### YOUR INSTRUCTIONS
Please give the entries below again exactly, omitting every picture.

### RECORDS TO USE
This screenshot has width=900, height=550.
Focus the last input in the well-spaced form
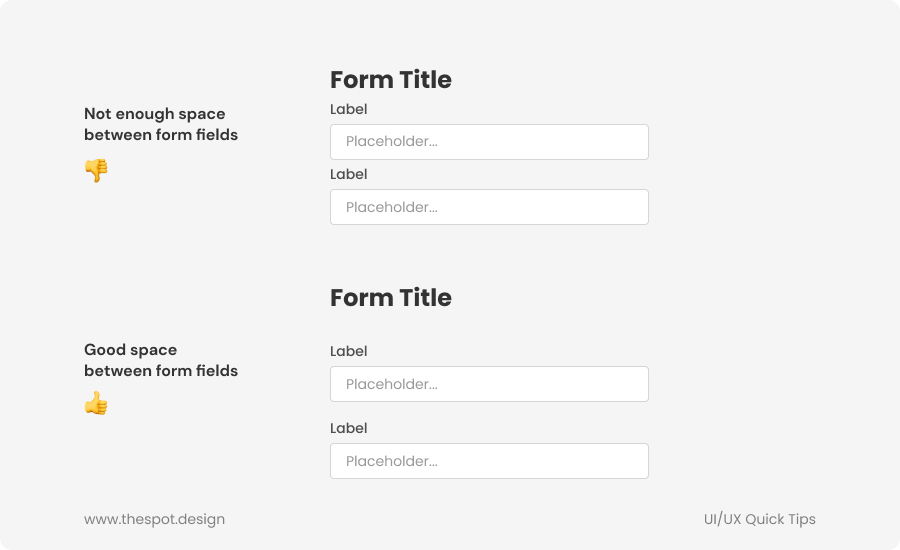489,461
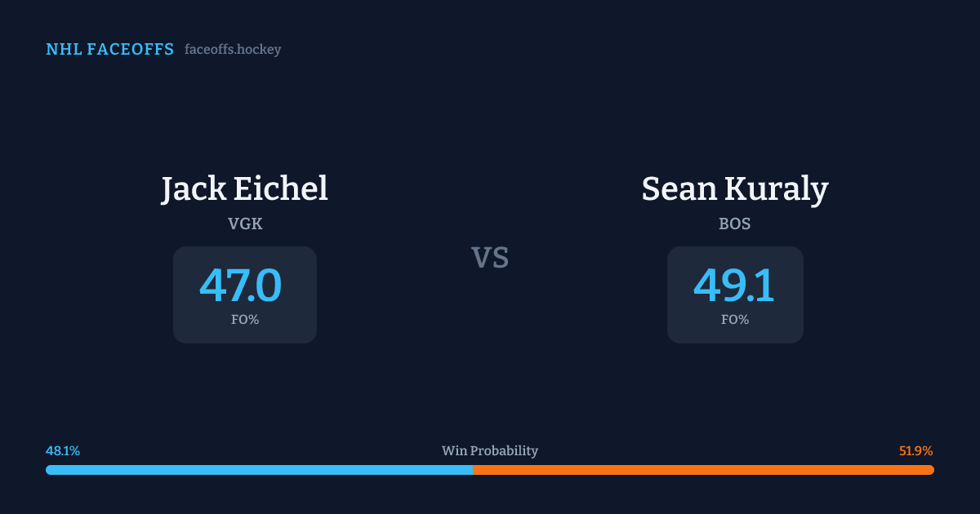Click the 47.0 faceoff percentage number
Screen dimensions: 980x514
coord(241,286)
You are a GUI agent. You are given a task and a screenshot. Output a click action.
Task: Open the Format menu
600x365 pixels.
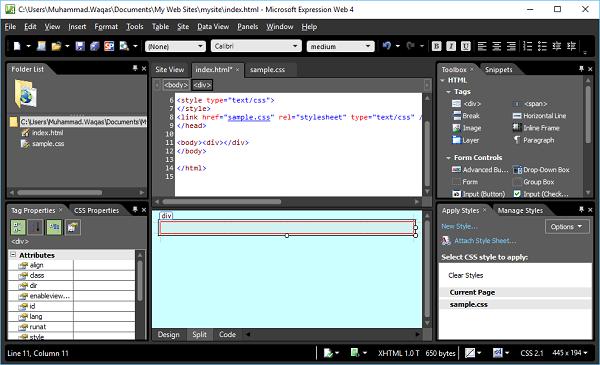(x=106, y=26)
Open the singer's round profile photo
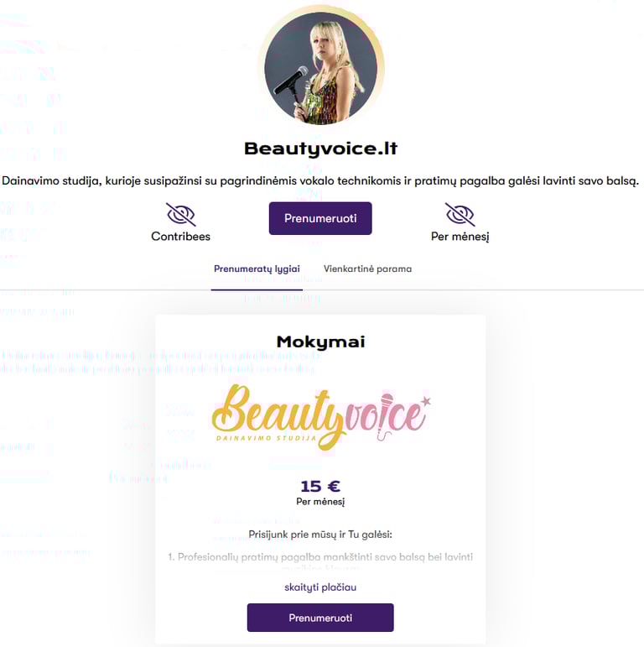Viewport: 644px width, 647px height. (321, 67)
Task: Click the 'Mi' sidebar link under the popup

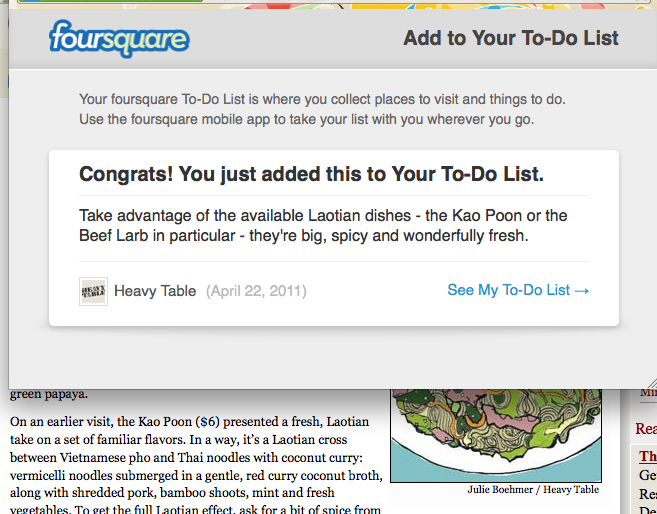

### RESPONSE BOX
This screenshot has width=900, height=550.
Focus the last input in the well-spaced form
489,461
Click the 47.0 faceoff percentage number
Screen dimensions: 980x514
coord(241,286)
You are a GUI agent. You are given a task and a screenshot. Output a click action.
Task: Open the Format menu
600x365 pixels.
(x=106, y=26)
Open the singer's round profile photo
Viewport: 644px width, 647px height. (321, 67)
Task: Click the 'Mi' sidebar link under the popup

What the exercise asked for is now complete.